O Amaro queria sair da paróquia que estava porque a paróquia em que


ele estava não era a paróquia em que ele gostaria de estar. Então ele vai lá, não
é uma prima, não é uma irmã, é a filha da patroa de sua mãe que havia se
casado com o conde, um homem de muita influência, e ele pede a interferência
do conde para que ele fosse transferido de paróquia, porque ele estava era
muito, muito ruim. E Amaro era um homem honesto e tal. Mas pediu que ela o
ajudasse. E, então, ela vai ajudá-lo e ele consegue, com essa ajuda, a
transferência. Destaquei esse ponto para dizer o seguinte para você: essa
transferência de Amaro para outra igreja nos mostra o poder da influência, o
poder das amizades, o poder dos contatos, mesmo para pessoas honestas.
Mesmo para pessoas honestas. O que me autoriza a dizer que você deve
procurar, esse é o ponto, você deve procurar aumentar a sua rede de contatos.
Você não precisa ser um interesseiro, você precisa ser uma pessoa interessante.

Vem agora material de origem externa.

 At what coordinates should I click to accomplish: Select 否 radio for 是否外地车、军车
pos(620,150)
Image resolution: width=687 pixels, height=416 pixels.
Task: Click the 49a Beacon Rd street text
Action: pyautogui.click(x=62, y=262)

O Tiago Brunet fala isso. Você não precisa ser uma pessoa interesseira, você
precisa ser uma pessoa interessada. E uma pessoa interessada se torna uma
pessoa interessante. Você precisa fazer amizade. E você precisa fazer amizade
pensando em se doar, não em receber. Você vai receber, mas você precisa
pensar em se doar. Como fazemos isso? Como resolvemos isso? A gente resolve
isso saindo de casa. Saia de casa, faça amizades, converse com pessoas, se ligue
às pessoas, aumente a sua rede de contatos. Você é uma pessoa honesta,
continue sendo uma pessoa honesta, mas saiba: essas ligações, esses contatos e
essas amizades vão ajudá-lo ao longo da vida. De um jeito ou de outro. Faça
amigos. Isso vai fazer a sua vida muito melhor.